Schadenfreude Among Friends

I have always been fascinated by schadenfreude – the pleasure derived from another’s misfortune – an emotion perceived by many as mean spirited and contemptible.

Recently, I got a thoughtful comment asking my why I am so fascinated by it. I drafted several iterations of a response, but wasn’t satisfied with any of them as they were either too theoretical or shallow. So, I am giving this topic another try, but this time from my personal experience. It may not be prudent to reveal too much about myself, but I will take my chances.

Not many people would admit experiencing schadenfreude given its negative connotation, but I would venture that schadenfreude is one of the more primitive and universal emotions that many, if not all, have experienced to varying degrees.

It is human nature to want to see our enemies suffer. In fact, the desire to see those who committed wrongdoing to be brought to justice is a form of schadenfreude. Schadenfreude towards people we dislike makes sense. The more we dislike someone, the more pleasure we derive from that person’s affliction.

But what about between friends? I have certainly seen schadenfreude among friends. I have also experienced it myself – I had schadenfreude towards someone I considered friend, and had someone I thought was my friend feel schadenfreude towards me.

So the specific question about schadenfreude that has long fascinated me is: can schadenfreude be directed at someone you genuinely like? In other words, can you have a true friendship if one party feels schadenfreude towards the other?

Before I proceed to answer this question, I want to be precise about what I mean by schadenfreude. Schadenfreude is typically defined as being happy at another’s misfortune. I would expand the definition to include the corollary – the dismay caused by another’s fortune.

Many people would say that this dismay is envy, but I think envy is quite different from schadenfreude. Here is an example of the dismay that is not schadenfreude.

Just yesterday, I got an email from an ex-colleague announcing his new job. The job sounds cushy and prestigious – one that I would have most likely pursued in my past life as a BigLaw associate. My first reaction was “wow, that is great for him!” But, amidst the happiness I felt for him, I couldn’t help detecting a twinge of unpleasantness.

What was that unpleasantness? Sour grapes, perhaps. But not schadenfreude.

As I struggle hard to forge my new identity after leaving law, it is hard not to feel a bit inadequate next to my friend’s shiny new title as General Counsel. My path is so divergent from his, and it is hard not to have a little self-doubt seeing his achievement. But, my friend’s success in itself didn’t cause me to feel any dismay towards him. To the contrary, I am sincerely happy for him and proud of him.

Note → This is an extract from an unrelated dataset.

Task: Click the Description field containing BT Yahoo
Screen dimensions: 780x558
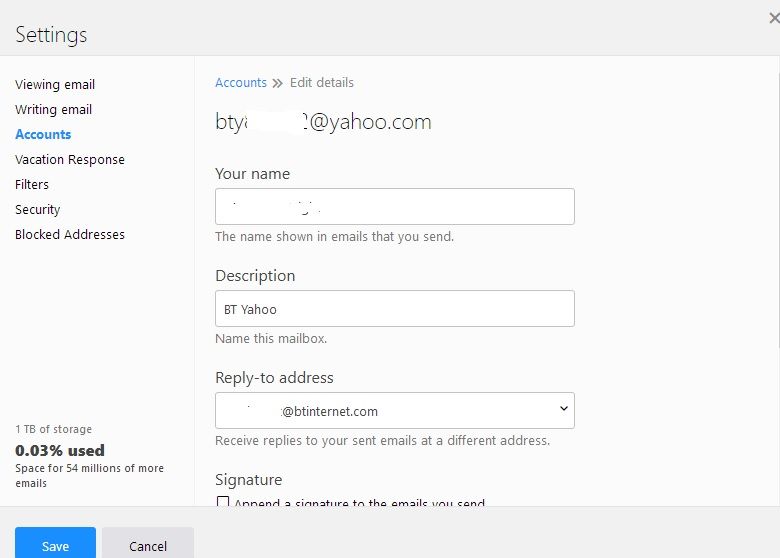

A superficially similar but fundamentally different scenario happened with another friend. And this time, there was schadenfreude. (I have changed the facts a little, but the underlying emotion remains the same.)

I found out that my friend got a promotion. Even though her promotion was not something I desired, I noticed my mood taking a dip upon hearing the news. Unlike the previous example, I was not comparing myself to my friend and was not feeling inadequate about myself. The mood dip was unmistakeably schadenfreude (per my expanded definition).

So what provoked the schadenfreude? I felt slighted. I had given what I felt to be a significant amount of emotional support and practical advice to my friend as she sought the promotion, yet she behaved ungratefully. I felt she took advantage of me. I was upset and probably would have been delighted if she didn’t get the promotion given the way she behaved towards me.

Some may say that I was being petty. I agree. Yet I suspect that many people would recognize my underlying emotional logic.

Based on my own experience and observation, my tentative answer to my core question – can schadenfreude be directed at someone you genuinely like? – is no. If I genuinely like someone, I don’t think I could feel schadenfreude towards that person. I may feel envy, but I wouldn’t delight in his or her misfortune or be dismayed by his or her success.

However, just because I dislike someone at a particular moment, it doesn’t mean that the friendship is not true. Schadenfreude is mainly considered to be a negative and unproductive emotion. But I think it can serve a purpose – as a harbinger of a friendship snag. Maybe I feel schadenfreude because I felt aggrieved by something my friend did. If I detect that my friend feels schadenfreude towards me, maybe I should examine whether I did anything to my friend that I need to rectify. If both parties can talk through the issue and move forward, then the schadenfreude will dissolve and the bond between the friends will become stronger.